Liver Injury Indicating Fatty Liver but Not Serologic NASH Marker Improves under Metformin Treatment in Polycystic Ovary Syndrome

1Department of Endocrinology and Division of Laboratory Research, University Hospital, University of Duisburg-Essen, Hufelandstraße 55, 45147 Essen, Germany
2Institute of Medical Psychology and Behavioral Immunobiology, University Hospital, University of Duisburg-Essen, Hufelandstraße 55, 45147 Essen, Germany
3Department of Gastroenterology and Hepatology, University Hospital, University of Duisburg-Essen, Hufelandstraße 55, 45147 Essen, Germany

Received 28 October 2014; Revised 18 February 2015; Accepted 27 February 2015

Academic Editor: Andreas Tomaschitz

Copyright © 2015 Susanne Tan et al. This is an open access article distributed under the Creative Commons Attribution License, which permits unrestricted use, distribution, and reproduction in any medium, provided the original work is properly cited.

Abstract

Objective. Polycystic ovary syndrome (PCOS) is associated with obesity and insulin resistance (IR), key features of nonalcoholic steatohepatitis (NASH). Cytokeratin 18 fragments (M30) have been established as a serum marker for NASH. The insulin sensitizer metformin improves hepatic IR. This study evaluates the influence of MF on serologic NASH (sNASH) in patients with PCOS. Patients and Methods. In 89 patients, metabolic parameters, liver injury indicating fatty liver (LIFL), and M30 were assessed at baseline and after metformin treatment.
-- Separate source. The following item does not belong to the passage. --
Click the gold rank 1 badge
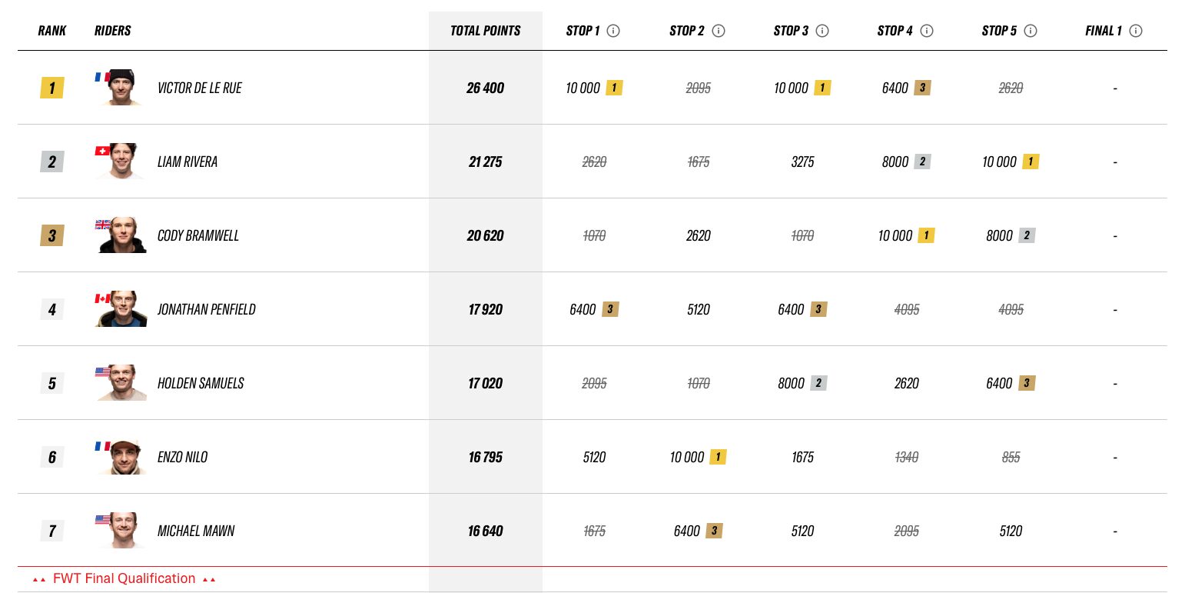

Patients with initial IR were subdivided into dissolved (PCOS-exIR) and persistent IR (PCOS-PIR) after treatment and compared to an initially insulin sensitive PCOS group (PCOS-C). Results. Improvement of LIFL prevalence could be seen in PCOS-C and PCOS-exIR compared to PCOS-PIR (−19.4, resp., −12.0% versus 7.2%, Chi2 = 29.5, ) without change in sNASH prevalence. In PCOS-PIR, ALT levels increased significantly accompanied by a nominal, nonsignificant M30 increase. Conclusions. Metformin improves LIFL in subgroups of patients with PCOS without influencing sNASH. This could either indicate a missing effect of metformin on NAFLD or slowed disease progression. Further studies are needed to elucidate NAFLD in the context of PCOS and potential therapeutic options.